Pilot project - is the term used to describe a small-scale test project. During the pilot project, the client and outsourced vendor will assess the viability of the project before rolling out on a larger scale.
PQQ - a PQQ is a pre-qualification questionnaire
designed to ascertain basic information from
potential outsourcing vendors with a view to them
being taken to the next stage of the tender process.
Predictive Dialler - is a telephony technology used in outbound calling which dials a list of telephone numbers, screening out no-replies, engaged tones, answering machines and disconnected numbers while predicting at what point a call centre agents will be able to handle the next call.

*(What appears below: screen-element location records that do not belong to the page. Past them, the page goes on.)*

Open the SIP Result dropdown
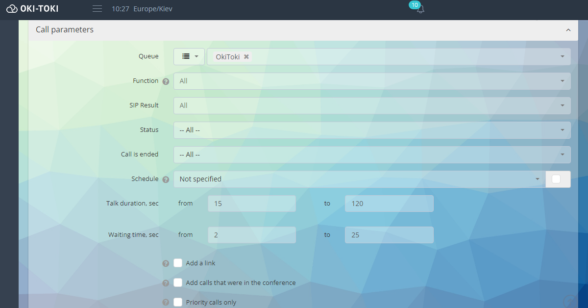Viewport: 588px width, 308px height. 372,105
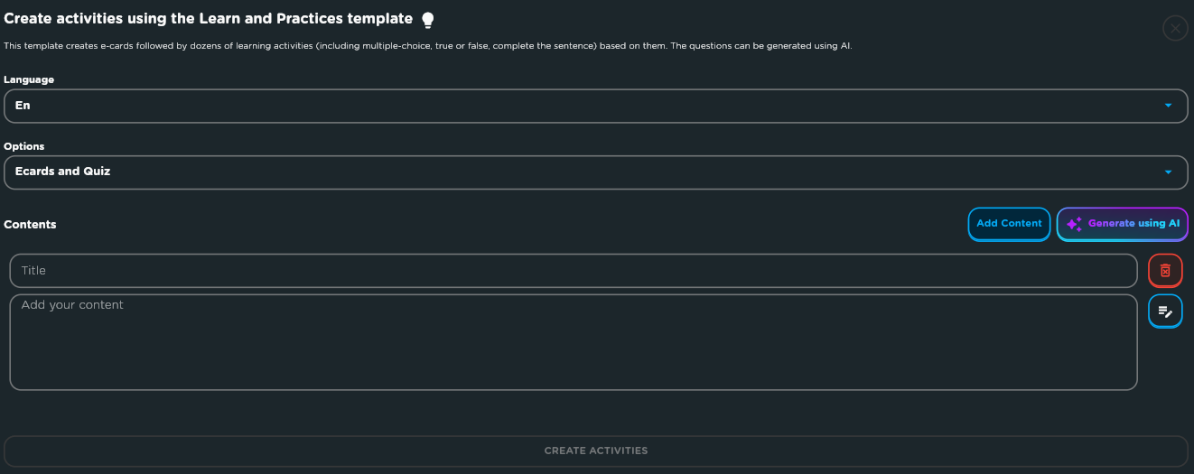Open the blue edit-text icon beside content box
The height and width of the screenshot is (474, 1194).
tap(1165, 311)
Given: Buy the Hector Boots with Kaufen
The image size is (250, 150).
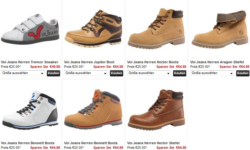Looking at the screenshot, I should (180, 73).

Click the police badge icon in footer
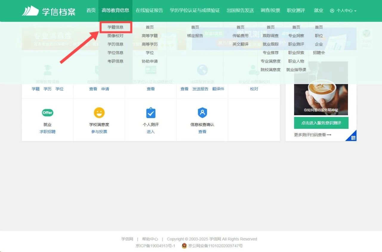tap(184, 246)
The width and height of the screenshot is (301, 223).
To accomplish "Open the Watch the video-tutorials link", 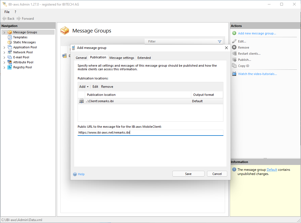I will click(257, 74).
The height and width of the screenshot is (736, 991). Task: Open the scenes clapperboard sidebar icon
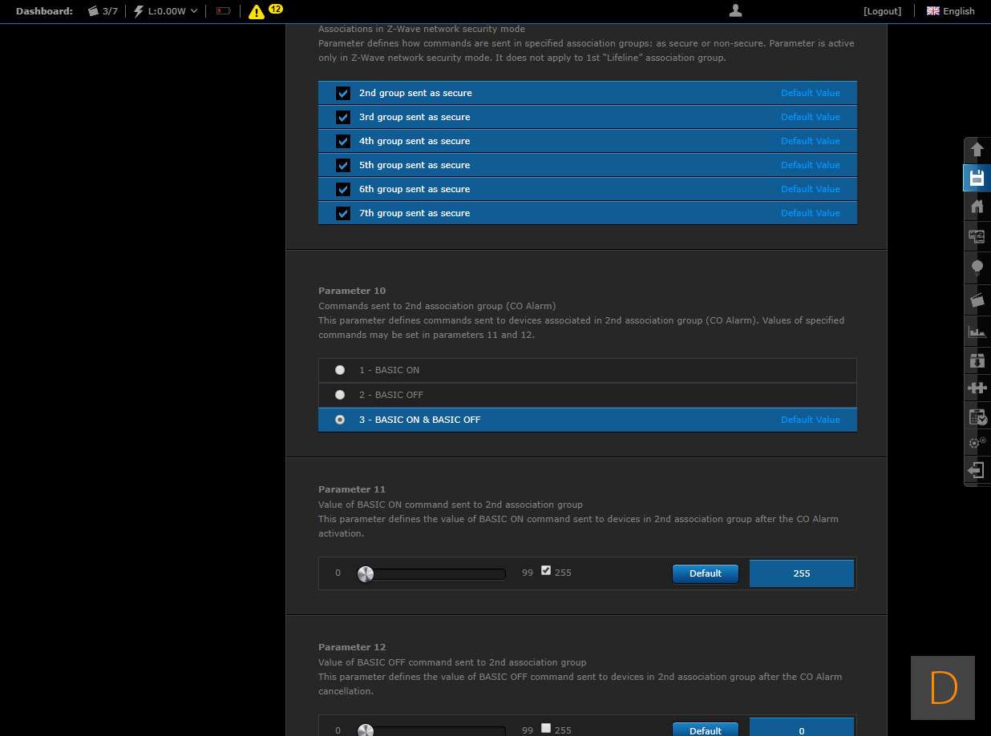click(x=977, y=300)
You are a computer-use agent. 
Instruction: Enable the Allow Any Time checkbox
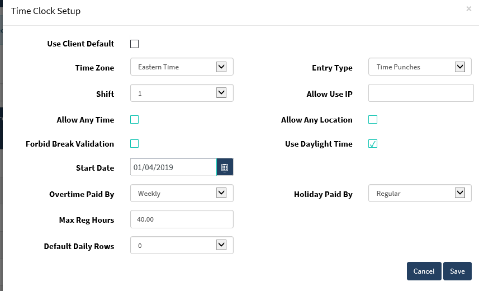134,119
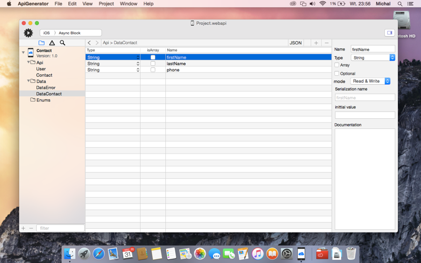Open the folder view in sidebar
The height and width of the screenshot is (263, 421).
[42, 43]
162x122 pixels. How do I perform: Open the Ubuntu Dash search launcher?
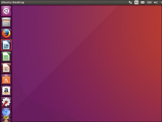tap(6, 11)
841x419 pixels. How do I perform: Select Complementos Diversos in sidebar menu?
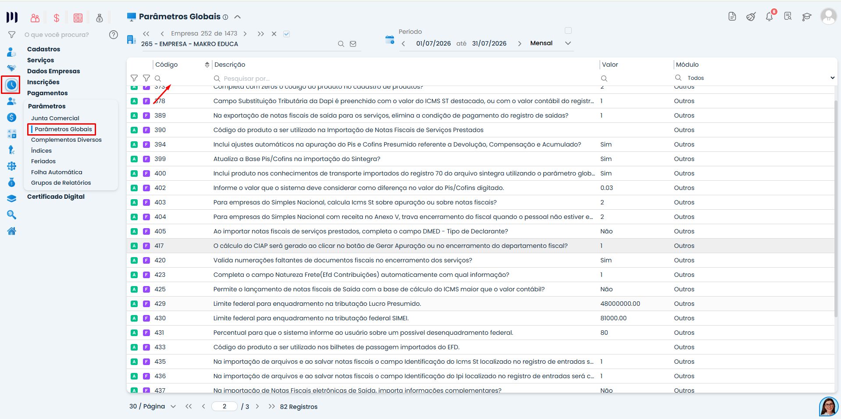(66, 140)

Productive hour ' is a method of the call centre outsourcing company to bill its clients. A productive hour is where the client is charged a fee per hour for the amount of time the agent is ready and able to make or receive calls.
Quality monitoring - is the process used to ascertain how an agent is performing against a series of pre-defined criteria.
Quality process outsourcing - is the process of outsourcing the assessment of quality assessment to a third party company.
Remote listening - is often referred to as remote monitoring. This is where a client is given the ability to listen to live telephone calls from outside of the call centre
RFI - RFI stands for Request for Information. This is part of the tender process used in the early stages in order to pre-qualify potential outsourcing vendors who are then put through to an RFP
RFP - RFP stands for Request for Proposal.
This is the part of the tender where outsourcing
vendors who have been pre-qualified are asked to
submit a detailed proposal covering aspects such as
technology, operational and pricing components.
Rightshoring (right-shoring) ' is where a call centre operation is placed in a specific location which is felt will best serve the needs of the operation.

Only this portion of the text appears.